Even the most vocal MOC opponents agree that the initial test, which is administered at the beginning of a specialist’s career, is a good idea. But many question the value of prodding doctors to regurgitate memorized information 10 years down the line.

“When there is a complex patient in clinical practice, no doctor relies just on memory; we look up the information, check a journal or consult a colleague. To rely solely on memory, especially for rarer illnesses or complicated patients, would be malpractice,” wrote one physician in an op-ed for the New York Times.

But the sleep specialty test is meant to assess vital, basic knowledge, says Vishesh K. Kapur, MD, director of sleep medicine for the Division of Pulmonary, Critical Care and Sleep Medicine at the University of Washington and the chair of ABIM’s sleep test writing committee this year. “Passing the test shows that you have a certain level of knowledge in something, and the cut-off for passing is not there to distinguish someone who’s great versus someone who’s less great,” he says. “It’s really to distinguish someone who is minimally competent from someone who may not have the knowledge that’s needed.”

Kapur says that the test evolves every year it’s administered with new questions tried out and old questions revised or thrown away. The committee is made up a variety of specialists who write questions that are then critiqued by the whole committee; once on the test, statisticians evaluate candidates’ answers to make sure the questions are neither too hard nor too easy, he says. In the trial period, these questions typically don’t count towards an individual’s score.
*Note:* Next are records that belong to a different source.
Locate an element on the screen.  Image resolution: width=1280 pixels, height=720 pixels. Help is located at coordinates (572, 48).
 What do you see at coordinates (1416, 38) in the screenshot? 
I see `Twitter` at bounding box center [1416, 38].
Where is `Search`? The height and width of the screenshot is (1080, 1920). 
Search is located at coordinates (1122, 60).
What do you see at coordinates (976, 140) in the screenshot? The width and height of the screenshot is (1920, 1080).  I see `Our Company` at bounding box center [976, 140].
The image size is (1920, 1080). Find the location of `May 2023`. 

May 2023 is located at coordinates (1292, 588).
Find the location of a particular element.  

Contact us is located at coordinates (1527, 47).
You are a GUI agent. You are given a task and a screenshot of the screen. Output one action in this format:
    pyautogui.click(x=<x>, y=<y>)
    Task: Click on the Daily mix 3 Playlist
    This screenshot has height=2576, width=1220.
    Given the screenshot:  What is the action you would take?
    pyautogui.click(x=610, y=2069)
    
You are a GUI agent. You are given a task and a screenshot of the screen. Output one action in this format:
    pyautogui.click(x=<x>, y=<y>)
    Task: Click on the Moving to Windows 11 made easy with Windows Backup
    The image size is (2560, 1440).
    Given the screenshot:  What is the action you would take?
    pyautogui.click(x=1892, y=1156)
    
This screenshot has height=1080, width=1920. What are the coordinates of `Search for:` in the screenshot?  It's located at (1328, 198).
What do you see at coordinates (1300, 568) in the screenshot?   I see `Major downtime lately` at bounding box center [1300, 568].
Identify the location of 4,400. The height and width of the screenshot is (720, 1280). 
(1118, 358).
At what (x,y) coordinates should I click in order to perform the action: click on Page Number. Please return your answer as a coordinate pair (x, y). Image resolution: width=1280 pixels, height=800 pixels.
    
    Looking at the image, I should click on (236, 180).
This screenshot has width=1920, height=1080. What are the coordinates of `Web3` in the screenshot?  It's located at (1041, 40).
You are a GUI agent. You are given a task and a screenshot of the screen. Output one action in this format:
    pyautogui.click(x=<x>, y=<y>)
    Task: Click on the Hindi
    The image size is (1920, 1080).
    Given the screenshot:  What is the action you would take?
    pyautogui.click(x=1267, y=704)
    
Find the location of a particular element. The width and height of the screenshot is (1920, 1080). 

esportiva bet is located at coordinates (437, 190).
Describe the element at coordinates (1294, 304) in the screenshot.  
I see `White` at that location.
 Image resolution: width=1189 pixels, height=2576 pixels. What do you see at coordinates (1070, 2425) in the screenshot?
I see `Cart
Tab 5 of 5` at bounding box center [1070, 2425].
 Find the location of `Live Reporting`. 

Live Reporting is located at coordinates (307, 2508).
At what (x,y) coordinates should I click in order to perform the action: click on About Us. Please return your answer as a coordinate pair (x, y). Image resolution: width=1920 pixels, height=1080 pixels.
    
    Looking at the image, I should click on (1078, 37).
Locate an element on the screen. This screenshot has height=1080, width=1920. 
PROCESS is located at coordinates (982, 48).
“I’d like to emphasize that there’s a great amount of care that’s taken in preparing the exam from folks on the exam committee and what gets onto the exam gets there after a lot of effort and debate about its validity, plus preliminary testing on the exam to show that the question works,” he says. “We’re always trying to make the exam more relevant to the clinical work that sleep specialists are doing.”

For the next few years at least, the 10-year follow-up exam remains a requirement for sleep specialists who want to maintain their board certification with ABMS. To prepare, Kapur recommends checking out the exam’s blueprint and reviewing weak areas.

Test-takers can also take a mock MOC test online, and AASM offers MOC modules online will host in-person review courses this fall.

Rose Rimler is associate editor of Sleep Review.